Creo que el asunto de género no es casual: el esfuerzo por humillarlas públicamente parece concertado entre un grupo chico pero con una presencia poderosa en redes sociales que no pierde oportunidad de silenciarlas, arrebatarles los espacios que han ganado con un trabajo descomunal, señalar que tienen éxito no por lo que han invertido en sus carreras, sino porque detrás de ellas hay un gran varón que mueve los hilos de la literatura en México, porque nacieron en tal ciudad y no en otra, porque son hijas de equis —que siempre es hombre.
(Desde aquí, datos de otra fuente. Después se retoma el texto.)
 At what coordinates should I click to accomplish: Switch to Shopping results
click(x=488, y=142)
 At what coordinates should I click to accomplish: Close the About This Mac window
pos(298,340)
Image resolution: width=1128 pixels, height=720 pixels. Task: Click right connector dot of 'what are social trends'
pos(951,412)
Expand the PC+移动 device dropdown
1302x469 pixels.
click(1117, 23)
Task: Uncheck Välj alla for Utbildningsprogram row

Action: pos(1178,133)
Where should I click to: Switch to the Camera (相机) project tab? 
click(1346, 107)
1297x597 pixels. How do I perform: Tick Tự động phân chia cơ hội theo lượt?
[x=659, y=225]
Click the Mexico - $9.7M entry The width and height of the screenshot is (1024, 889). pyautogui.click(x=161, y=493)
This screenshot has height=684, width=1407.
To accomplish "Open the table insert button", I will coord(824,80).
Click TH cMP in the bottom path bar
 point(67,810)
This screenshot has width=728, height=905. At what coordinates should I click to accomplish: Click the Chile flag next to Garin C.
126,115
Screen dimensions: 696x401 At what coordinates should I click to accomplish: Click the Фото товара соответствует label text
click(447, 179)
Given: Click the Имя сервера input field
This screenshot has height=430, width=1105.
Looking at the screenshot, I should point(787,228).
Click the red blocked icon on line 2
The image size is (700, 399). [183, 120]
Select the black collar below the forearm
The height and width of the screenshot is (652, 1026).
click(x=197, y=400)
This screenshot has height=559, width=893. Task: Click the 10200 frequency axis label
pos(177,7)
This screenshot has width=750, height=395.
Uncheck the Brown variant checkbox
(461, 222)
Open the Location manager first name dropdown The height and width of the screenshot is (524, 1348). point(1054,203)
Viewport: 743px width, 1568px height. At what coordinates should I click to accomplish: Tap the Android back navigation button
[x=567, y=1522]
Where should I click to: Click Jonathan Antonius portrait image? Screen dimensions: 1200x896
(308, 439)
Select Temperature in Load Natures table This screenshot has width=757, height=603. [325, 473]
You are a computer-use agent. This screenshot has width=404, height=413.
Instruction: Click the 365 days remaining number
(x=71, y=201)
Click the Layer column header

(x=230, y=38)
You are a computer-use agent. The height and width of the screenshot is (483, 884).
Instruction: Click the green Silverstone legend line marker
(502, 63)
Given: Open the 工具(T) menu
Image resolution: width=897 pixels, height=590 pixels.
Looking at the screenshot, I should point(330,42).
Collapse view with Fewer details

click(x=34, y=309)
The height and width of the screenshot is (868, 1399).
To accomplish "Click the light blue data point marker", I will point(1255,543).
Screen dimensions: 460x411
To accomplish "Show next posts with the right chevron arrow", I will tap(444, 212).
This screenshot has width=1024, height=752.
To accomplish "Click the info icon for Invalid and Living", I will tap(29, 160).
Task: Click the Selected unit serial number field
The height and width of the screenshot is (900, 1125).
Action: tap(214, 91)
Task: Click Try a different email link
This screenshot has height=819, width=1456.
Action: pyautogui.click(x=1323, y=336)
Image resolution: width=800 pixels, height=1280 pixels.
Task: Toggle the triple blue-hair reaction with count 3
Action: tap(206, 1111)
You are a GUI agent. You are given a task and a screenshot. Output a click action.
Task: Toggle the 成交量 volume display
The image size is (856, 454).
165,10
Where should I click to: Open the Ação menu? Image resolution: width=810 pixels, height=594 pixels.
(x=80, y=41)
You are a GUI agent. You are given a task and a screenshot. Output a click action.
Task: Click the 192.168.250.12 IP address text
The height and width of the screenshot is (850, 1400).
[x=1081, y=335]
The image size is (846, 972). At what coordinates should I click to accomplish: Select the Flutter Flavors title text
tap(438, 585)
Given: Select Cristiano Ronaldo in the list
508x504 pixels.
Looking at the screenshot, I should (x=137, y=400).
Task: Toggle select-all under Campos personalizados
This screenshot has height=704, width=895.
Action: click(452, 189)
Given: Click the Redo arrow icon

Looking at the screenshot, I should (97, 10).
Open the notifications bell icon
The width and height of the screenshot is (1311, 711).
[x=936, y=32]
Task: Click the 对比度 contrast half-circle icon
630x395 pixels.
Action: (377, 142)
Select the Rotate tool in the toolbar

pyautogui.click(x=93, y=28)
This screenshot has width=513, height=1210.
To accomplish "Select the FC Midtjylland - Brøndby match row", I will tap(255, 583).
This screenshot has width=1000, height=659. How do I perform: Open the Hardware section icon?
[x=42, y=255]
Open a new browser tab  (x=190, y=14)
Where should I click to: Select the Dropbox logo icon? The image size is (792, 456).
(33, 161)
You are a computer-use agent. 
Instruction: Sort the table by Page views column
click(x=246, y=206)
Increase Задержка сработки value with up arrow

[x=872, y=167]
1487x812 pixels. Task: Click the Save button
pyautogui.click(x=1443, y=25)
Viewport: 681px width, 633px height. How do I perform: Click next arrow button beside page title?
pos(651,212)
No estoy hablando de casos aislados: le ha tocado en sucesión a López Mills, Luiselli, de Anda, Rivera Garza y Boullosa. Es difícil no pensar que hay un sistema y un concierto en tanta saña: lo único que comparten todas ellas es, precisamente, el género y el oficio.
Queridos machitos ilustrados: No importa el esfuerzo que hagan para callarlas porque ya ocuparon cuando menos la mitad de los lugares que antes eran sólo nuestros. Hace muchos años que la escritura literaria más significativa de México es la hecha por mujeres.
En donde debía estar la discusión de ideas, ahora está la bolita, la madrina, la pamba con picahielo. Y es difícil decirlo, porque nadie quiere que se la apliquen; padecer la violencia verbal desmedida, el furor vengativo —que se metan con mi familia, a la que le costó tanto darme una educación; con mi color de piel, que no tiene remedio; con mi trabajo, que, como todos, hago lo mejor que puedo; que le atribuyan a Enrique Krauze la modestísima fortuna de mis libros, que les juro que escribí yo solo.
Pero va a pasar. O no. Tal vez no me toque, o no tan duro, porque no soy una mujer exitosa. Y de cualquier modo ya lo dije.